■ Document section:
╭──

Been a long time since I've been here; longer since I've posted. My advice, FWIW, is simply to focus on what is best for you. Obviously, at this point, anyway, being with your WS is NOT good for you.

It's so traumatic, so eviscerating, so debilitating, what our WS put us through. The truth is, that they weren't thinking of us, at all, when they were engaged in their affair. THEIR DECISIONS HAVE NOTHING TO DO WITH US.

There are a lot of books on infidelity. The best one I read was "Sexual Detours" by Dr. Holly Hein. She asserts that affairs are "detours" around a brokenness that isn't being faced. I recommend this, if you really want to try and understand what happened.

Not that understanding means you'll get back together... I agree with other posters that he simply may not be trustworthy; not safe. And that may simply be the core of the issue now.

Most of all, I invite you to "lean into" your pain. The way out is through. You will get through this; you know you will. It will take time and it will be painful, but you'll be better off in the end.

╰──

■ What this task involves: Copy the forum post from "Been a long" up to and including "DO WITH US.", substituting "wayward spouse" for each occurrence of "WS".

■ Stored data:
╭──

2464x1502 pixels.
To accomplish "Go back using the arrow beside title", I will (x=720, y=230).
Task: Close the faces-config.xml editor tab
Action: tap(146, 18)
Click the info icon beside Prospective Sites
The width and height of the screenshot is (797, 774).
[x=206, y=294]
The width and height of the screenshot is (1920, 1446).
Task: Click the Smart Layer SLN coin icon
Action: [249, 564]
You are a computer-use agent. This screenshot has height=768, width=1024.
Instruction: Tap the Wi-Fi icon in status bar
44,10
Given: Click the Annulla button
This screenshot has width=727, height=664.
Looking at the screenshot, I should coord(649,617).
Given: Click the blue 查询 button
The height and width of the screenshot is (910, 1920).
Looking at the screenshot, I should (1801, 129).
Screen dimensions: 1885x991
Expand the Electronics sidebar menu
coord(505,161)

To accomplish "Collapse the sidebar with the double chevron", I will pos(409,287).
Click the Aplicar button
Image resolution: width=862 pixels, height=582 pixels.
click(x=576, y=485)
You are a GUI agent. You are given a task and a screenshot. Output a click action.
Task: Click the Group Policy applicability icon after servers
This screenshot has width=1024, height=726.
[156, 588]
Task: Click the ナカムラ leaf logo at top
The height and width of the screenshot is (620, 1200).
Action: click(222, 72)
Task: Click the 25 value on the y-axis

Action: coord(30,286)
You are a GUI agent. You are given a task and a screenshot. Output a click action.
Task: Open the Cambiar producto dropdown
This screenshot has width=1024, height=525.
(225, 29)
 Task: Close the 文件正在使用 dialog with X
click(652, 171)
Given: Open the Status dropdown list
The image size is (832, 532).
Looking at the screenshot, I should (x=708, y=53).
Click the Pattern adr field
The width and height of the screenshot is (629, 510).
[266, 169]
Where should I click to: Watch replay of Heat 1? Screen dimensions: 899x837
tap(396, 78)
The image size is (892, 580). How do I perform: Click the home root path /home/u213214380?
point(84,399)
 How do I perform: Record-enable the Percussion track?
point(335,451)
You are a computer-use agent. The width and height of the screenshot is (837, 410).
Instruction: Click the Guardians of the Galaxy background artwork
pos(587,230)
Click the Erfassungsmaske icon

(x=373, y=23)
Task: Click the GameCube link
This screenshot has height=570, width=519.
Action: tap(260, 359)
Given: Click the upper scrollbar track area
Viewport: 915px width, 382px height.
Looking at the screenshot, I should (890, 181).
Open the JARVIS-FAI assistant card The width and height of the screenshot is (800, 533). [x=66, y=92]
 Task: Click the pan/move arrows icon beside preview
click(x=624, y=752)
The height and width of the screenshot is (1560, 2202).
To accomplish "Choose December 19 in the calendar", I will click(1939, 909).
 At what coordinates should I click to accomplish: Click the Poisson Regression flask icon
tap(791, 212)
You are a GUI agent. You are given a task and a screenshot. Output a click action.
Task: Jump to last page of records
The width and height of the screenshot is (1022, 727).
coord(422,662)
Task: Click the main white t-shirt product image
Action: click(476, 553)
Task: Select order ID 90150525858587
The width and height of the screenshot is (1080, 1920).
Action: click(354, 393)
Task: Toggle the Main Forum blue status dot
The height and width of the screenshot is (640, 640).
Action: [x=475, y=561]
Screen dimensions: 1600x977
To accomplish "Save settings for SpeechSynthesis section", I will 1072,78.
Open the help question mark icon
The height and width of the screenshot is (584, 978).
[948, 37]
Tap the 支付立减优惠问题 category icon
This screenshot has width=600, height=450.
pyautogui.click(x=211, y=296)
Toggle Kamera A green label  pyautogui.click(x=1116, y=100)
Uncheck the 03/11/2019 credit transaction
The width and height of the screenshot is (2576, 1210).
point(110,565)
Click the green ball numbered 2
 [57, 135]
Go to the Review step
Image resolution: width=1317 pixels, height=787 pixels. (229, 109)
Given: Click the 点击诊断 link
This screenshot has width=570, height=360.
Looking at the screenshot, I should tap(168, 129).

╰──

■ Answer below:
Been a long time since I've been here; longer since I've posted. My advice, FWIW, is simply to focus on what is best for you. Obviously, at this point, anyway, being with your wayward spouse is NOT good for you.

It's so traumatic, so eviscerating, so debilitating, what our wayward spouse put us through. The truth is, that they weren't thinking of us, at all, when they were engaged in their affair. THEIR DECISIONS HAVE NOTHING TO DO WITH US.